God makes us will and work in a particular direction, but Paul nontheless commands believers to act on it. There is never a command to be regenerated, as it is never spoken of in the imperative. The new birth is something God does and God alone.
A. A. Hodge once said,
"It must be remembered that while the subject is passive with respect to that divine act of grace whereby he is regenerated, after he is regenerated he cooperates with the Holy Ghost in the work of sanctification. The Holy Ghost gives the grace, and prompts and directs in its exercise, and the soul exercises it.

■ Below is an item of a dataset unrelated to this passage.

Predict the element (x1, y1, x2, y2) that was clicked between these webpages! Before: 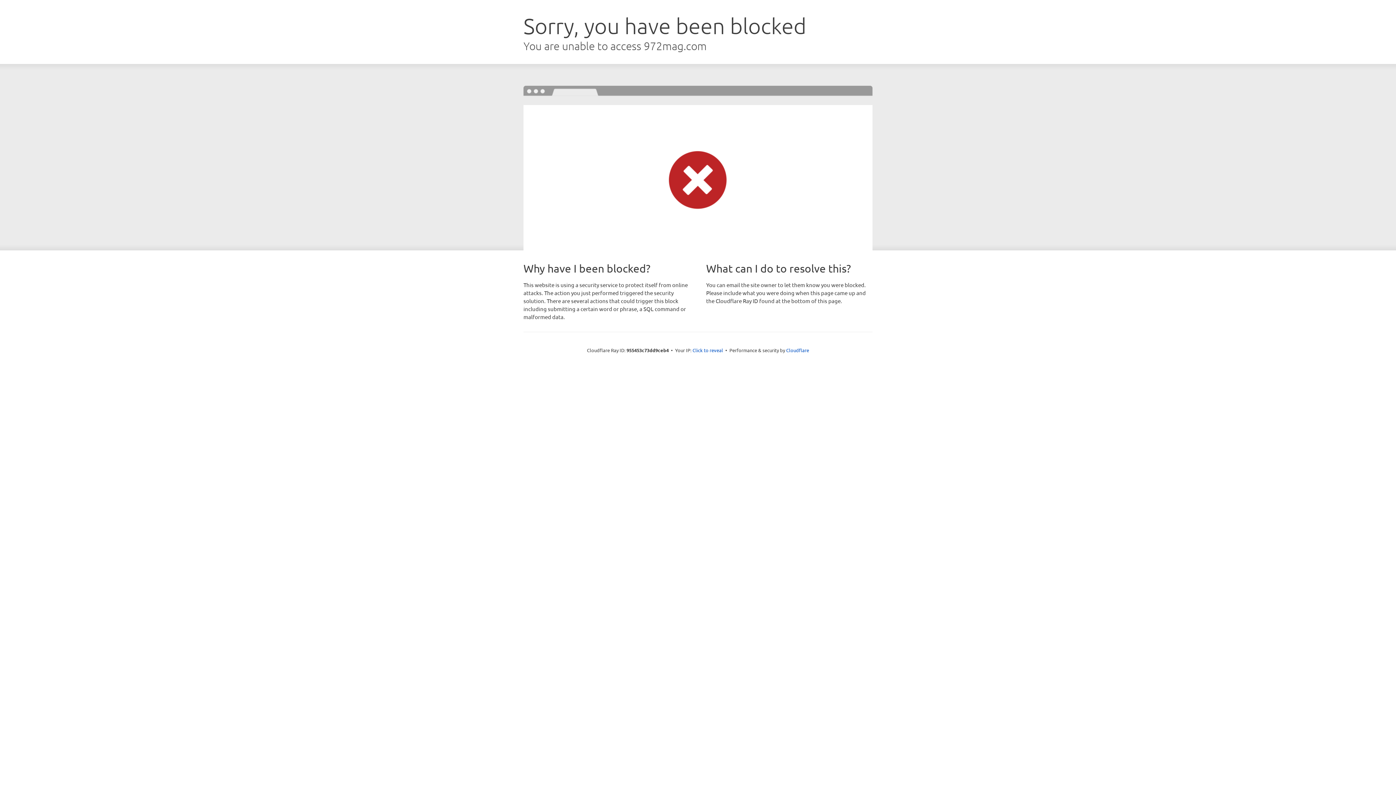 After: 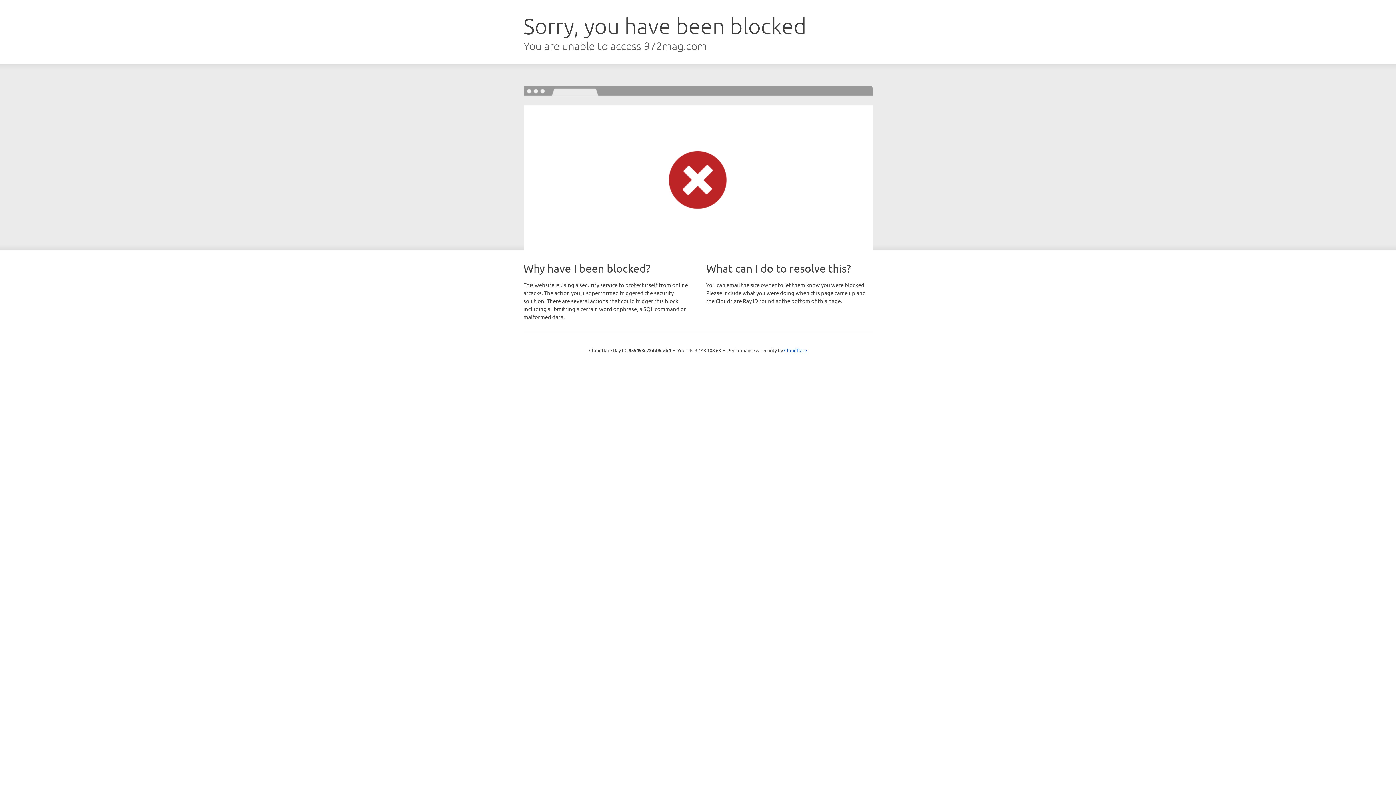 Action: bbox: (692, 346, 723, 353) label: Click to reveal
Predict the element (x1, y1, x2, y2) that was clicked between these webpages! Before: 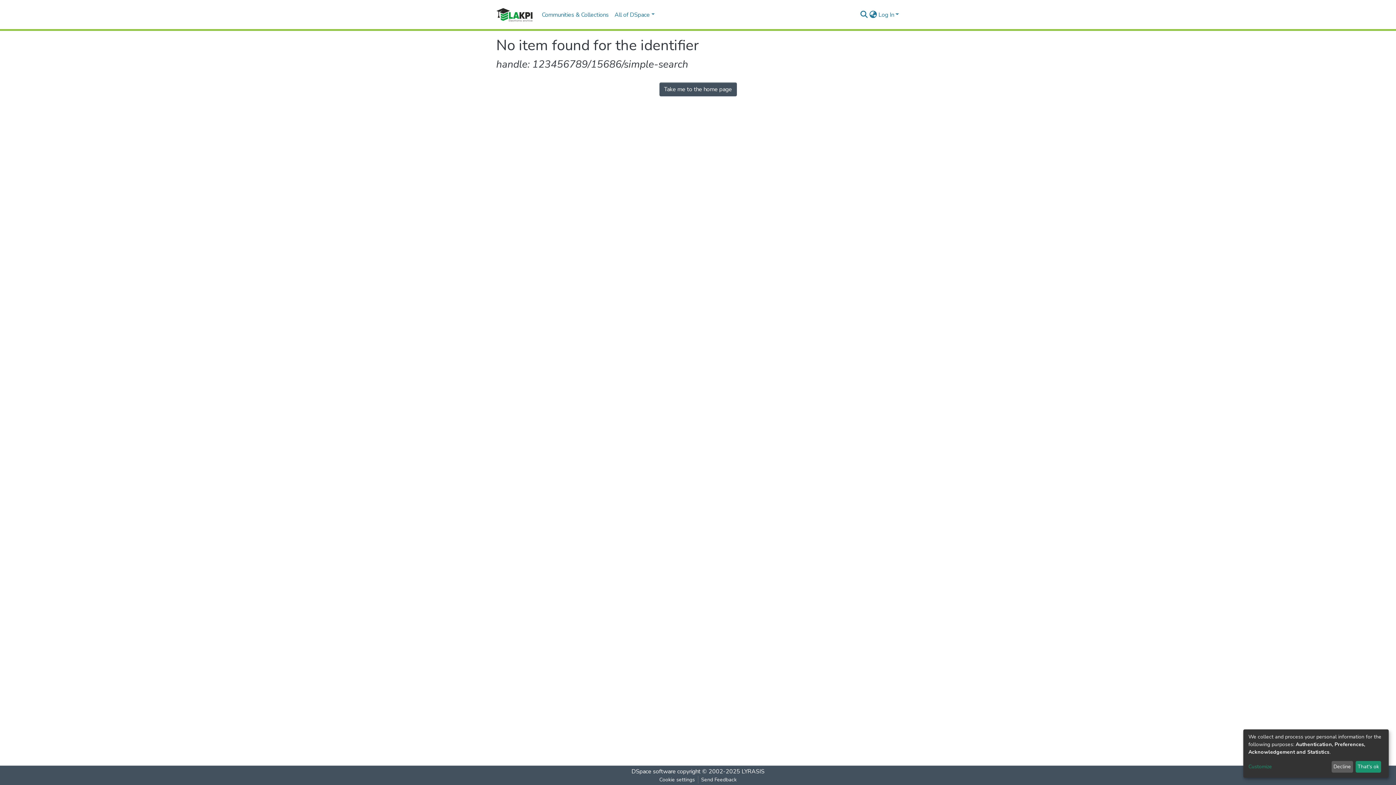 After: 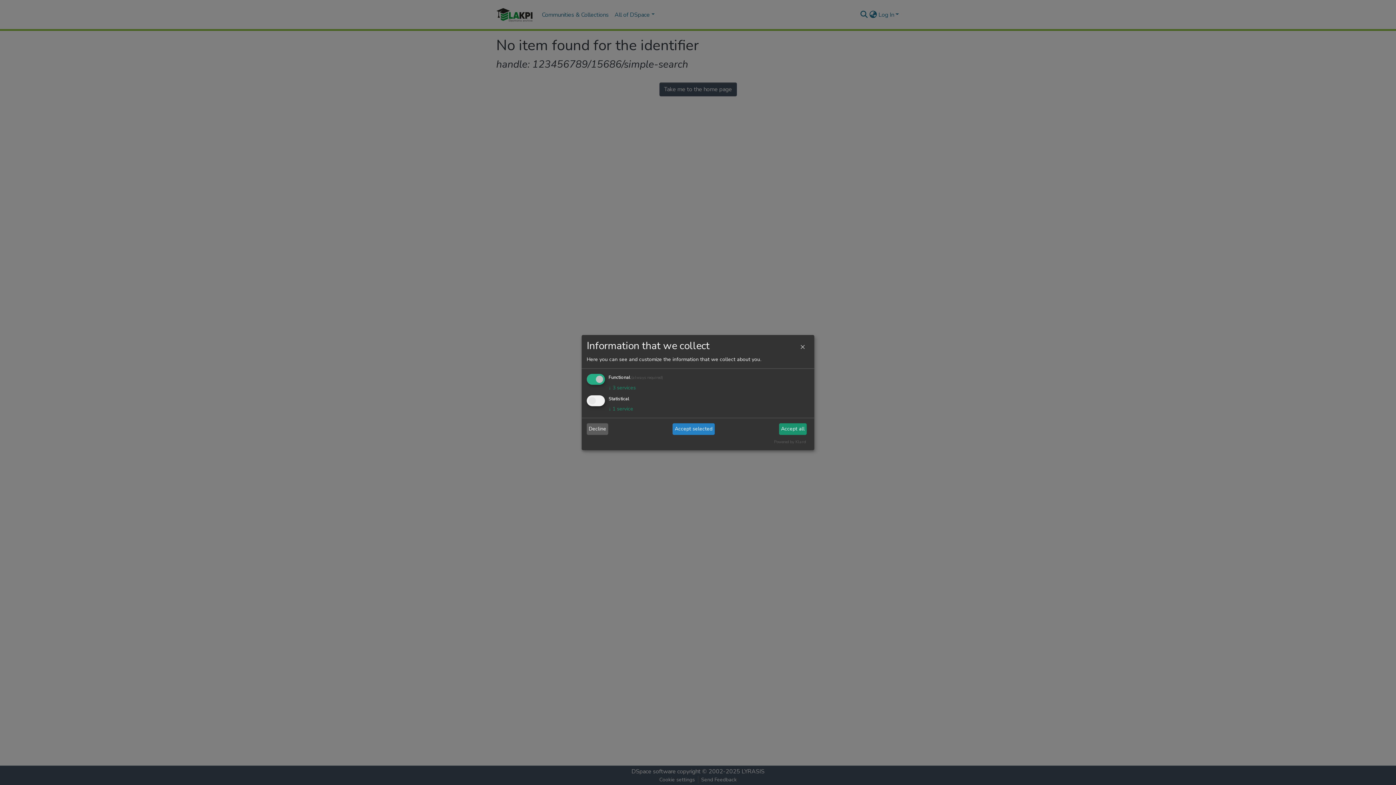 Action: label: Customize bbox: (1248, 763, 1329, 771)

Thus while sanctification is a grace, it is also a duty; and the soul is both bound and encouraged to use with diligence, in dependence upon the Holy Spirit, all the means for its spiritual renovation, and to form those habits resisting evil and of right action in which sanctification so largely consists."
"Dependence" is the key word here. The more we depend on Christ, the less we do on self, and our own resources. So sanctificaiton is all about Christ becoming greater and we becoming less. It is worthwhile to rememeber that sanctification does not earn merit for us. Christ's merit alone is sufficient. He is "our wisdom and our righteousness and sanctification and redemption."